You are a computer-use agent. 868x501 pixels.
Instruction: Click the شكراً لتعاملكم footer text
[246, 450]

...

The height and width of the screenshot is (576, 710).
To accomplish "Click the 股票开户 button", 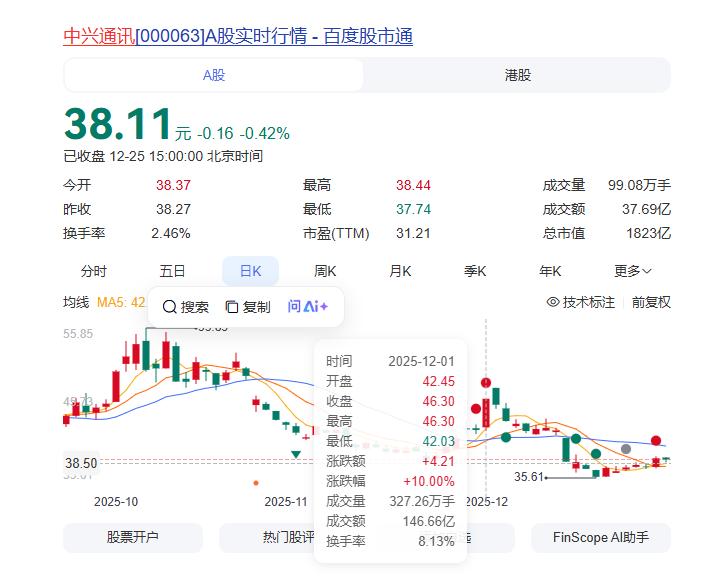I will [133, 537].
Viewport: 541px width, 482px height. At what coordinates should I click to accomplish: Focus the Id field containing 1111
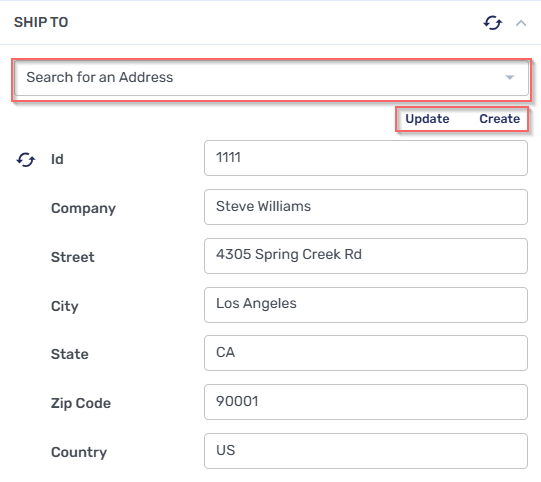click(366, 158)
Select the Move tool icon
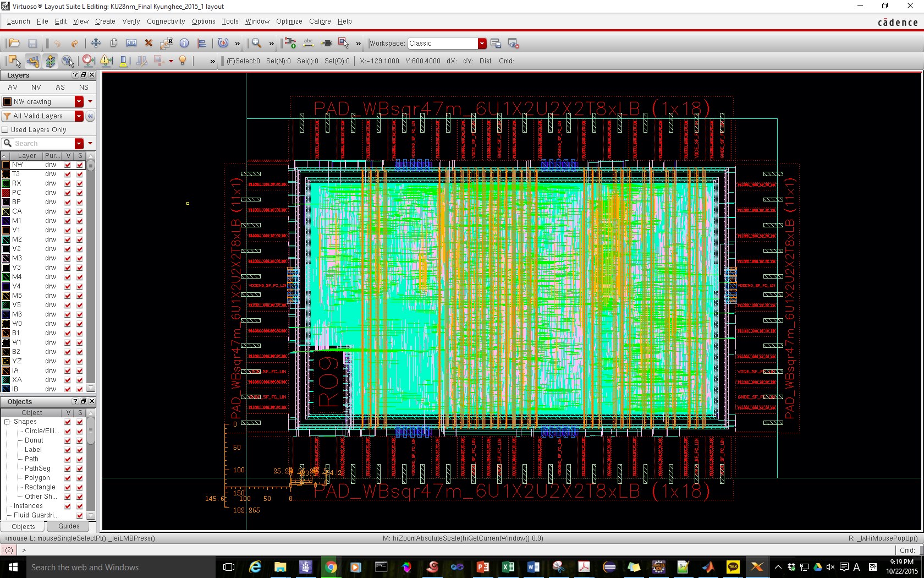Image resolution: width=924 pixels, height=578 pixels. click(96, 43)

---

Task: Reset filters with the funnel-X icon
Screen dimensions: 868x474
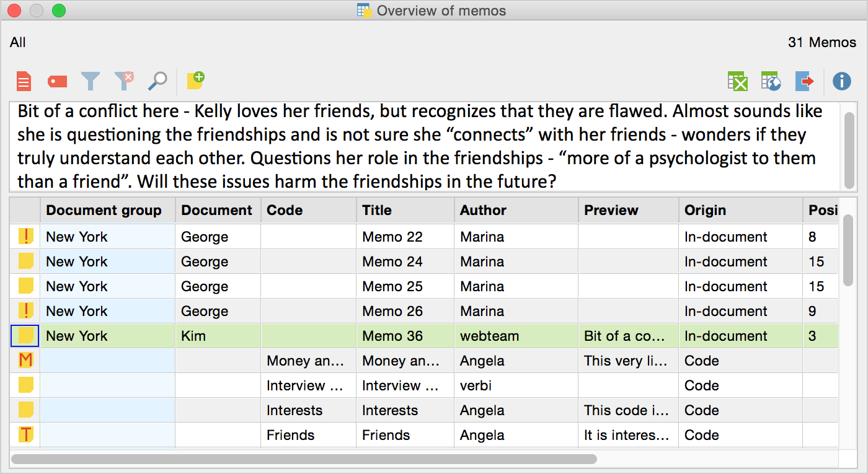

Exercise aim:
Using the entries above, repeat only the lines from the one containing "Task: Reset filters with the funnel-X icon" through the one containing "Screen dimensions: 868x474", end lines included.

Task response:
Task: Reset filters with the funnel-X icon
Screen dimensions: 868x474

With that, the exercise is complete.